• _PAGE EXTRACT_:
*** Begin section ***
Add type annotations to this function.
Convert this to async using asyncio.
Write a FastAPI endpoint that wraps this function.
Whole-file generation — effective workflow
- Write a detailed comment block at the top: purpose, inputs, outputs, constraints, dependencies.
- Write the function/class signatures as stubs.
- Let the model fill in implementations one function at a time.
- Do not generate an entire module at once — review as you go.
When LLMs Help Most
| Task | Why LLMs excel |
|---|---|
| Boilerplate (CRUD, API clients) | High pattern density, low novelty |
| Unit tests | Structure is predictable; model inverts the function |
| Docstrings and comments | Pure language task, no subtle logic |
| Type annotations | Constrained vocabulary, local inference |
| Refactoring (rename, extract, convert) | Mechanical transformation |
| Regex patterns | Painful to write, easy to describe |
| SQL queries | Well-constrained language, schema often visible |
| Shell one-liners | Command flags are in training data |
| Translating between languages | convert this Python to Go works well |
| Explaining unfamiliar code | Strong at summarisation |
When LLMs Mislead
| Task | Why LLMs struggle |
|---|---|
| Novel algorithms | No training signal for new problems |
| Subtle concurrency bugs | Require global reasoning across threads/locks |
| Security-sensitive code | May produce plausible-but-vulnerable patterns |
| Library-version-specific APIs | Training data may be outdated |
| Complex numerical code | Floating-point edge cases invisible to language models |
| Architectural decisions | Model doesn’t know your constraints |
| Business logic with many invariants | Model can’t hold all constraints simultaneously |
| Performance-critical hot paths | May choose readable over optimal |
Key failure modes:
- Hallucinated APIs: model invents methods that don’t exist in the actual library version
- Stale patterns: training data cutoff means model uses deprecated idioms
- Confident wrongness: no calibrated uncertainty — incorrect code looks identical to correct code
- Context bleed: model may blend patterns from different frameworks
Code Review of AI Output
AI-generated code demands more careful review than human-written code because the author has no understanding — only pattern matching. Checklist:
Logic
- Does the algorithm actually solve the stated problem?
*** End section ***
• _WORK ITEM A_:
Answer these about the extract on coding with LLMs:
(i) In the whole-file workflow, what should be written as stubs?
(ii) What reason does it give for LLMs excelling at regex patterns?
(iii) Which failure mode means the model invents methods that don't exist in the actual library version?
• _WORK ITEM B_: Please retype the part of the extract on coding with LLMs from "Write a FastAPI" to "signatures as stubs.", with no changes.

• _COLLECTED DATA_:
*** Begin section ***
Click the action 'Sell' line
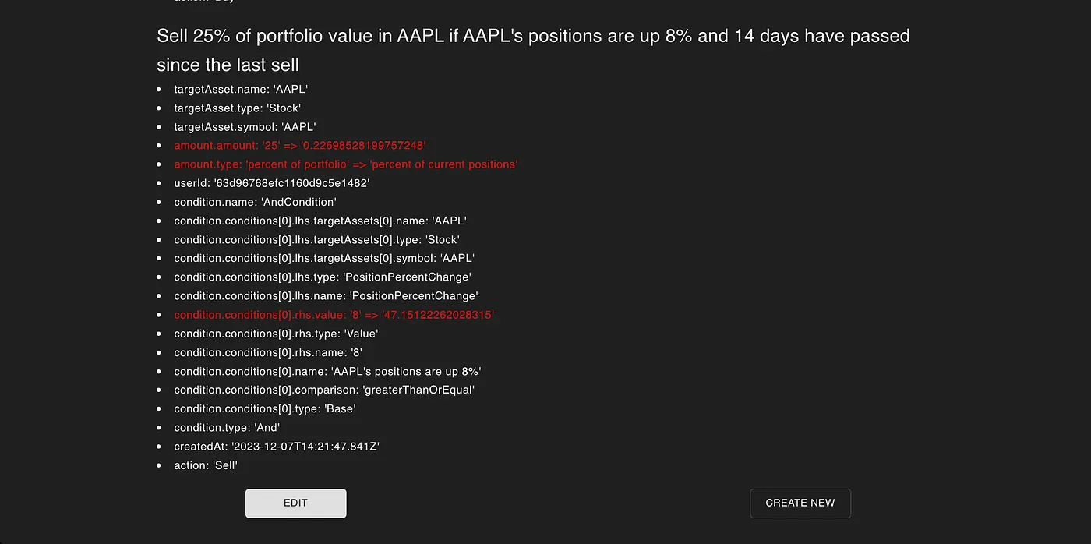 click(x=206, y=465)

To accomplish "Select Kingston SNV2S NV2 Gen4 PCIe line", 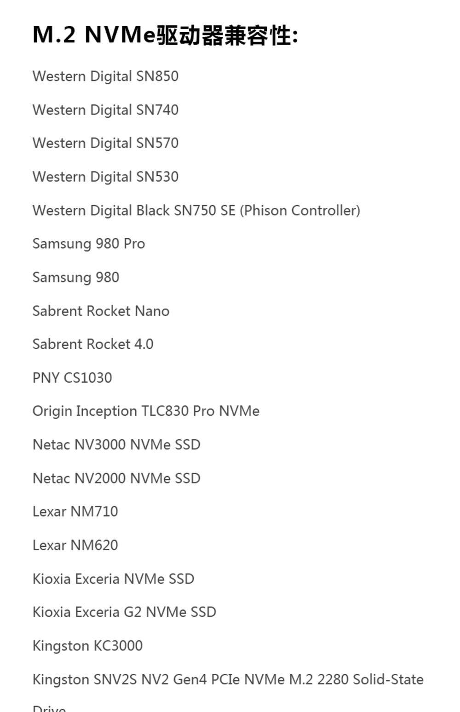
*** End section ***
• _TASK RESULT A_:
(i) The function/class signatures.
(ii) They are painful to write and easy to describe.
(iii) Hallucinated APIs.

• _TASK RESULT B_:
Write a FastAPI endpoint that wraps this function.
Whole-file generation — effective workflow
- Write a detailed comment block at the top: purpose, inputs, outputs, constraints, dependencies.
- Write the function/class signatures as stubs.